Legal aid firms ‘operating on the narrowest of margins’ are having to risk working for free or decline to take on new work as the Legal Aid Agency tries to recover from a cyber attack, the Gazette has learned – as five regional law societies demand more information and support from the LAA.

The Ministry of Justice had to take the LAA Online Portal down after it emerged that a cyber attack on the LAA’s digital services last month was worse than it first thought. The online portal will remain offline until a replacement service is in place, which could take weeks.

Solicitors with crime applications have been told that once the portal becomes available, their representation orders will be backdated. However, one solicitor told the Gazette that there is no guarantee a client would pass the interests of justice or financial eligibility tests. Their firm is having to decline to act in 'borderline' cases.

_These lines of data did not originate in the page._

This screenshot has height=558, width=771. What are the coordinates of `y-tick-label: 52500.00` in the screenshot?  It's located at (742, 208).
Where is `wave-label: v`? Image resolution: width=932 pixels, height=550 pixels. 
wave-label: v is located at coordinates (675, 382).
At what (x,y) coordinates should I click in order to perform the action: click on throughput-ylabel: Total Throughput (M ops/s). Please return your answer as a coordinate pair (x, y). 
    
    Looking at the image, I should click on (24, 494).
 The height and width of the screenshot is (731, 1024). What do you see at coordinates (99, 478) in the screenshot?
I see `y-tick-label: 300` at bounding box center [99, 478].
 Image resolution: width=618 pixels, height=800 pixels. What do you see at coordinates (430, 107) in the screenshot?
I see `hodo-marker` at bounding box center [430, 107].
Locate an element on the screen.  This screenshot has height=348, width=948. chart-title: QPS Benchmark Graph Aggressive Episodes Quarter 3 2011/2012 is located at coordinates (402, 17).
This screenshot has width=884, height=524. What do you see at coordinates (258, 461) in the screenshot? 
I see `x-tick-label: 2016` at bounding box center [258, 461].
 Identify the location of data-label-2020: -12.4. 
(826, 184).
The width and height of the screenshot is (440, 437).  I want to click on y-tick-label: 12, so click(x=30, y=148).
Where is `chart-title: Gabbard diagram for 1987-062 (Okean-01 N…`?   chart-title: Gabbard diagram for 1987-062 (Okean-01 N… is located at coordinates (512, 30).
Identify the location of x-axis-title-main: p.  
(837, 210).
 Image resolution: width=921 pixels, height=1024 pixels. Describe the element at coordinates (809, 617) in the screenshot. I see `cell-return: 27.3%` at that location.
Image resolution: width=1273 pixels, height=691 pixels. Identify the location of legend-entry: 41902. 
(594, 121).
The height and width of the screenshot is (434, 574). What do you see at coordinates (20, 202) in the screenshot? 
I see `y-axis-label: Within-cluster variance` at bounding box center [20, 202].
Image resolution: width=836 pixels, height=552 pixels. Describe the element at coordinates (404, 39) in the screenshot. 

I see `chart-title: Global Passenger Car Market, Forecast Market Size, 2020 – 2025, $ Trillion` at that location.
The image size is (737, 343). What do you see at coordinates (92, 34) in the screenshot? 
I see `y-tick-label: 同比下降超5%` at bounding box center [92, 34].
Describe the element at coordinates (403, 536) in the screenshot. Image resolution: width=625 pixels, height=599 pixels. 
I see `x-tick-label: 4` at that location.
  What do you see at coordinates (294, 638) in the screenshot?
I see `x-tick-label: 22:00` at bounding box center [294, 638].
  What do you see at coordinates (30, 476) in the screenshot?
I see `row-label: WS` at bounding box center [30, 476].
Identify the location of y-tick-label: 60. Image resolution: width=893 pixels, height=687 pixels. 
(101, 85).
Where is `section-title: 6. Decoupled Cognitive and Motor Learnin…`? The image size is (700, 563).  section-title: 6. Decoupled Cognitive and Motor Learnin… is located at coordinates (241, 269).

But while firms lack a cast-iron guarantee that they will get legal aid funding for new applications, the LAA has said legal aid contributions from applicants will ‘continue as normal’. 

Meanwhile, the Joint V Law Societies – Bristol, Birmingham, Leeds Liverpool and Manchester – have written to the LAA with five key demands. The Joint V want the LAA to urgently update solicitors with clear guidance on contingency arrangements for making legal aid applications, submitting bills, and applying for payments on account and interim payments.

The Joint V also want the LAA to be fully transparent about the nature and extent of the data breach and engage ‘meaningfully’ with solicitor to understand the operational and financial consequences of the disruption, and ensure appropriate mitigation and support.

‘For firms already working on the narrowest of margins, this interruption in work, and possibly in income places them at real risk of financial instability. These are firms whose commitment to access to justice sustains entire communities – their survival cannot be taken for granted,’ the Joint V said.